Another factor contributing to the increased difficulty of finals this semester is the fact that cheating was much more prevalent last year than in other years because of the online setting. Since it was much more difficult for teachers to monitor their students when taking tests online from home last year, it is believed that many students took advantage of the situation. 

“I assume there was a lot of people cheating,” said Austria. 

Austria has heard of students using tools such as math apps in situations they weren’t supposed to.

Maclean also said that it was difficult for students to ask questions virtually to the teacher one-on-one, making the testing experience more difficult for some.

“It was also the fact that I couldn’t see [if] they were using resources they were not supposed to,” Maclean said.

Now that all test-taking will be done in classes again, the format of many of the tests themselves is likely to change to what they were like before the pandemic or possibly something new altogether. 

Among the teachers that are changing their final back to suit in-person learning is history teacher Ryan Cook, who teaches AP Euro and AP US History.
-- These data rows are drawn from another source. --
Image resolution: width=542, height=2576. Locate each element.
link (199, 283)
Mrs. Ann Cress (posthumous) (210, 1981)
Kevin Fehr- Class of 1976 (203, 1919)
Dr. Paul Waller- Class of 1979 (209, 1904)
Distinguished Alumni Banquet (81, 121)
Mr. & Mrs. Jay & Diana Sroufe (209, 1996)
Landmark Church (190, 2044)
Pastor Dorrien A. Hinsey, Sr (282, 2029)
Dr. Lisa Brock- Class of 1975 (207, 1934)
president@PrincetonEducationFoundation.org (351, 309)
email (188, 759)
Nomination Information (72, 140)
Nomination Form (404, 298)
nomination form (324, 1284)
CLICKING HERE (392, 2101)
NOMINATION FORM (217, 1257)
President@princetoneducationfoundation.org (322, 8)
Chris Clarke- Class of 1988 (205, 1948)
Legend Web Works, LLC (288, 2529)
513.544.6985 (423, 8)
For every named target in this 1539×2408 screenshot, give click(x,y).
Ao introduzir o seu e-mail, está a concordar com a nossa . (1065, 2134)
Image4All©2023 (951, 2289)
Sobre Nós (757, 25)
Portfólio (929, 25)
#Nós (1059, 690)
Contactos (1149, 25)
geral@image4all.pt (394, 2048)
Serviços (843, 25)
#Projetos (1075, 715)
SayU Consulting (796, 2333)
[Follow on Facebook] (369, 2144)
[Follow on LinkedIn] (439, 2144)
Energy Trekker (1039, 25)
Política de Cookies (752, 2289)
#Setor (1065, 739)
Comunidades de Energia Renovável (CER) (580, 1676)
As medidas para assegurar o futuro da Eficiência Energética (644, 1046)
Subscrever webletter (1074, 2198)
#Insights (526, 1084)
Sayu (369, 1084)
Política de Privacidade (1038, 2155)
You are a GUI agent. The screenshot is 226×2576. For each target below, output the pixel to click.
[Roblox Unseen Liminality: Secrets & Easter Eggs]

Cook said the finals for his classes are returning to multiple-choice as opposed to the writing-based test given last year that had to be implemented to avoid cheating.

Since students can no longer use multiple devices at once during their final exams to find answers, memorization has become much more important.  

Upperclassmen have some tips to help sophomores and freshman with their first in-person finals.

“Make sure you study all the material,” said junior Athena Berris, who advises that students should try to be well-rested during the stressful week. 

Austria recommends students study in advance instead of just cramming the night before, an opinion shared by Cook and many other teachers.

Although more stress is being brought on by the fact that this is the first real finals week after virtual school last year, many teachers are optimistic that this will be a positive change.

“I think [students are] going to find it [finals week] easier when it’s live in-person,” said English teacher Donna Montague, who recommends peer tutors and Educore as helpful study resources.  “Being online made it more complicated for people.”